Desde hace pocos años, la empresa Southern Spirit permite a quienes se encuentren visitando la ciudad de Puerto Madryn o la bella Puerto Pirámides vivir una experiencia fascinante en la que las ballenas francas son las grandes protagonistas.

Así que salimos navegando hacia el sol
Hasta que encontramos el mar de lo verde
Y vivimos debajo de las olas
En nuestro submarino amarillo

Observarlas bajo el agua es como bucear junto a ellas. Con el agregado de que son ellas las que se acercan a mirarnos, a curiosear qué hay dentro del submarino y, por supuesto, a mostrarnos sus colas, aletas, ojos y todo lo que quieran compartir con nosotros durante lo que dura el viaje.

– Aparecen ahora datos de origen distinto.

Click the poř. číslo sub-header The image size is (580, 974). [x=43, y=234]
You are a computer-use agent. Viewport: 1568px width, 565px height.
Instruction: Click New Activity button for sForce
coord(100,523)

Para quien no conoce esta región, se puede decir que tanto las embarcaciones de avistajes como las ballenas francas forman parte de la misma postal. Los guías se acercan a donde las divisan y con el motor apagado comienza la espera.

Son las ballenas u otras especies marinas las que se acercan a curiosear. En el submarino amarillo, los visitantes pueden bajar y subir cuantas veces quieran para apreciar el espectáculo tanto desde arriba como bajo el agua, lo que se logra mirando desde las pequeñas cuarenta ventanas que se encuentran bajo el nivel de la línea de flotación de este barco-submarino.

Todos nosotros vivimos en un submarino amarillo,
Submarino amarillo, submarino amarillo
Todos nosotros vivimos en un submarino amarillo,
Submarino amarillo, submarino amarillo

Construido y diseñado especialmente para ver ballenas francas, el astillero naval marplatense Federico Contessi fue el encargado de hacer realidad el sueño no solo de construirlo sino de trasladarlo desde la ciudad feliz por tierra hasta la pequeña Puerto Pirámides.

La tarea no fue simple, al igual que botarlo en las aguas de Puerto Pirámides. Para ello hubo que construir un pequeño embarcadero para que el submarino amarillo pudiera cargar su tripulación, hacerse a la mar y, por supuesto, esperar a las ballenas.

Y nuestros amigos están todos a bordo…

Así termina la famosa canción y tiene razón. Más que pasajeros o turistas, esta experiencia logra hacer amigos en cada viaje. Lo compartido es imposible de olvidar.